**Quoted passage:**
* * * *

LLM & Agent Observability — structured tracing, Prometheus metrics, and OpenTelemetry export via Python decorators
Project description
Rastir
LLM & Agent Observability for Python
Structured tracing and Prometheus metrics via decorators — no monkey-patching, no vendor lock-in.
Why Rastir?
Most LLM observability tools require SDK wrappers, monkey-patching, or vendor-specific clients. Rastir takes a different approach:
- Decorators, not wrappers — add
@llm,@agent,@toolto your existing functions. No code rewrites. - Adapters, not monkey-patches — Rastir inspects return values to extract model, tokens, and provider metadata. Works with any SDK version.
- Two-phase enrichment — model/provider metadata is captured from function arguments before the call and refined from the response after. If the API call fails, metadata still survives.
- Self-hosted collector — a lightweight FastAPI server you own. Prometheus metrics out of the box, OTLP export to Tempo/Jaeger if you want it.
- Zero external infrastructure — no database, no Redis, no Kafka. The collector is stateless and runs in a single container.
Your Python App Rastir Collector
┌──────────────────────────────┐ ┌──────────────────────────────┐
│ @agent │ HTTP │ FastAPI ingestion │
│ @llm (OpenAI) │ ──────▸ │ ├─ Prometheus /metrics │
│ @tool (search) │ spans │ ├─ Trace store /v1/traces │
│ @retrieval (RAG) │ │ ├─ Sampling & backpressure │
│ │ │ └─ OTLP → Tempo/Jaeger │
│ Two-phase enrichment: │ │ │
│ request args → response │ │ Defence-in-depth: │
│ │ │ cardinality guards │
│ wrap(obj, name="cache") │ │ error normalisation │
└──────────────────────────────┘ │ bounded enum validation │
decorators + wrap() └──────────────────────────────┘
Supported Providers
| Provider | Auto-detection | Tokens | Model | Streaming | Request-phase |
|---|---|---|---|---|---|
| OpenAI | ✅ | ✅ | ✅ | ✅ | ✅ |
| Azure OpenAI | ✅ | ✅ | ✅ | ✅ | ✅ |
| Anthropic | ✅ | ✅ | ✅ | ✅ | ✅ |
| AWS Bedrock | ✅ | ✅ | ✅ | ✅ | ✅ |
| Google Gemini | ✅ | ✅ | ✅ | ✅ | ✅ |
| Cohere | ✅ | ✅ | ✅ | — | ✅ |
| Mistral | ✅ | ✅ | ✅ | ✅ | ✅ |
| Groq | ✅ | ✅ | ✅ | ✅ | ✅ |
| LangChain | ✅ | ✅ | ✅ | ✅ | — |
| LangGraph | ✅ | ✅ | ✅ | ✅ | — |
| LlamaIndex | ✅ | ✅ | ✅ | ✅ | — |
| CrewAI | ✅ | ✅ | — | — | — |
15 adapters are priority-ordered and composable: LangGraph → LangChain → OpenAI resolution happens automatically.

* * * *

**Entries provided:**
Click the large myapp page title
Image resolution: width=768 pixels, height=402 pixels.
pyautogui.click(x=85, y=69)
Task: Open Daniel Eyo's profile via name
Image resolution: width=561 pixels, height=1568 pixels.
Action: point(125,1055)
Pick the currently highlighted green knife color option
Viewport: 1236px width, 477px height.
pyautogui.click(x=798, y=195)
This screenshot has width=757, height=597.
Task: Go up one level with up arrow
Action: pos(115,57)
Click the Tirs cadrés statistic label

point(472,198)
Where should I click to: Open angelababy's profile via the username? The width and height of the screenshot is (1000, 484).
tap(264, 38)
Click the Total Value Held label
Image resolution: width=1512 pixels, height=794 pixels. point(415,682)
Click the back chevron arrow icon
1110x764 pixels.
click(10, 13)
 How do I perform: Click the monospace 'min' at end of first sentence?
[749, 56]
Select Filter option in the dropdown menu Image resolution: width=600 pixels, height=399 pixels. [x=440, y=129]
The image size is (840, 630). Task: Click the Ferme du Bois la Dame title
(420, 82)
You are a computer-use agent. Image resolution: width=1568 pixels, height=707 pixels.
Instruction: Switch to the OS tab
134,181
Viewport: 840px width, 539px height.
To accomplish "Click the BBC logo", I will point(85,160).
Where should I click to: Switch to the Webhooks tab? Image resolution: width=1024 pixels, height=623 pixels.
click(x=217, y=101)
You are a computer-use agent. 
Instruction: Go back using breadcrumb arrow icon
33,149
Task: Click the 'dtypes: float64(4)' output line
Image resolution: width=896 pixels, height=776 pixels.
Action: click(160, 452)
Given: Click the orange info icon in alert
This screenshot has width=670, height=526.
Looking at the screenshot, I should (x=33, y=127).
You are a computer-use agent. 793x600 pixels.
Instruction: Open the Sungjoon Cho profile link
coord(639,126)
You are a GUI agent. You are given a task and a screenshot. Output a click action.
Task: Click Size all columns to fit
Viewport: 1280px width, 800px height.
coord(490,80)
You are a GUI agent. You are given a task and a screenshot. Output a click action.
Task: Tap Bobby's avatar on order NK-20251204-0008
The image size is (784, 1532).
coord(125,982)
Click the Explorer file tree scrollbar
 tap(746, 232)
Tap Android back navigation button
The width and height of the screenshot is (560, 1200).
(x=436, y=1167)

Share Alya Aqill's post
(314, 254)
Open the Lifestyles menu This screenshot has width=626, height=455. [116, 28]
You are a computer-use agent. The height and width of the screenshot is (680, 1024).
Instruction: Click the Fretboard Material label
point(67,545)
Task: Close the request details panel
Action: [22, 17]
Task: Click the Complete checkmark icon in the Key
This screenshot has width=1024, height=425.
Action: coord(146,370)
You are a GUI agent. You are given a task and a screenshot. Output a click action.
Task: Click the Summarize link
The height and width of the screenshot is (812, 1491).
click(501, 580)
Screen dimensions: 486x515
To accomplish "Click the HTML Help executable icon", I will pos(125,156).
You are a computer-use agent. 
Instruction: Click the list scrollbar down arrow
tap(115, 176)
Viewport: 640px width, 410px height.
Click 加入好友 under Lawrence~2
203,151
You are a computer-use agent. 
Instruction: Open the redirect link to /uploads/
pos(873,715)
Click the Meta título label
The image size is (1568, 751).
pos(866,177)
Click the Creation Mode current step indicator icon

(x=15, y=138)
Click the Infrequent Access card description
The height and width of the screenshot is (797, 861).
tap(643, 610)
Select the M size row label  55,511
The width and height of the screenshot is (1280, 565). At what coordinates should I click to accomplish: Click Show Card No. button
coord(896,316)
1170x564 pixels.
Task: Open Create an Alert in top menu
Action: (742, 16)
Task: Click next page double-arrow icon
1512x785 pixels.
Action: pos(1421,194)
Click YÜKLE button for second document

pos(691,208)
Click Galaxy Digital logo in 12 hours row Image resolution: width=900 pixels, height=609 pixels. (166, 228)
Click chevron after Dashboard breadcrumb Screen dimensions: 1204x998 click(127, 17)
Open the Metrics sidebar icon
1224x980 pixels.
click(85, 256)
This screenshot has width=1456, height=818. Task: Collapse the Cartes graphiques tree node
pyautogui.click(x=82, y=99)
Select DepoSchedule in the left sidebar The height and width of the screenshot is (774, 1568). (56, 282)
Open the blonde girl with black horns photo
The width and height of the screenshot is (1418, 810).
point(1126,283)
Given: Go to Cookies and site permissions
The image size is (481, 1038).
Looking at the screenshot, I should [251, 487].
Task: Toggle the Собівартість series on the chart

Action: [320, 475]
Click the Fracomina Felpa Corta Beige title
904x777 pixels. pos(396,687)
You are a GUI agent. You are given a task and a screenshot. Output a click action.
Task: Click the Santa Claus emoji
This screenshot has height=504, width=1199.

* * * *

**What to do:**
**1.** Which three pieces of external infrastructure does the Rastir description say the tool does not need?
**2.** Translate this sentence from the Rastir description into Spanish: "The collector is stateless and runs in a single container."
**3.** Continue the Rastir description from its final sentence onward.
The rows have no connection to the Rastir description.

**Answers given:**
**1.** A database, Redis, and Kafka.

**2.** El recolector no tiene estado y se ejecuta en un solo contenedor.

**3.**
Request-phase enrichment: For provider adapters, model/provider metadata is extracted from function kwargs (e.g., model="gpt-4o") before the API call. If the call fails, the span still contains the model and provider.
Installation
pip install rastir # Client library (decorators + HTTP push)
pip install rastir[server] # + Collector server (FastAPI, Prometheus, OTLP)
pip install rastir[all] # Everything including dev tools
Quick Start
1. Instrument your code (3 lines to add)
from rastir import configure, agent, llm, tool, retrieval
configure(
service="my-app",
push_url="http://localhost:8080/v1/telemetry",
)
@agent(agent_name="research_agent")
def run_research(query: str) -> str:
context = fetch_docs(query)
return ask_llm(query, context)
@retrieval
def fetch_docs(query: str) -> list[str]:
return vector_db.search(query) # auto-tracked
@llm(model="gpt-4o", provider="openai")
def ask_llm(query: str, context: list[str]) -> str:
return openai.chat(messages=[...]) # tokens & model extracted automatically
2. Start the collector
rastir-server # default: 0.0.0.0:8080
# or
docker run -p 8080:8080 rastir-server
3. Query metrics
curl http://localhost:8080/metrics # Prometheus format
curl http://localhost:8080/v1/traces # JSON trace store
That's it. Prometheus scrapes /metrics, you build Grafana dashboards, and optionally forward spans to Tempo or Jaeger via OTLP.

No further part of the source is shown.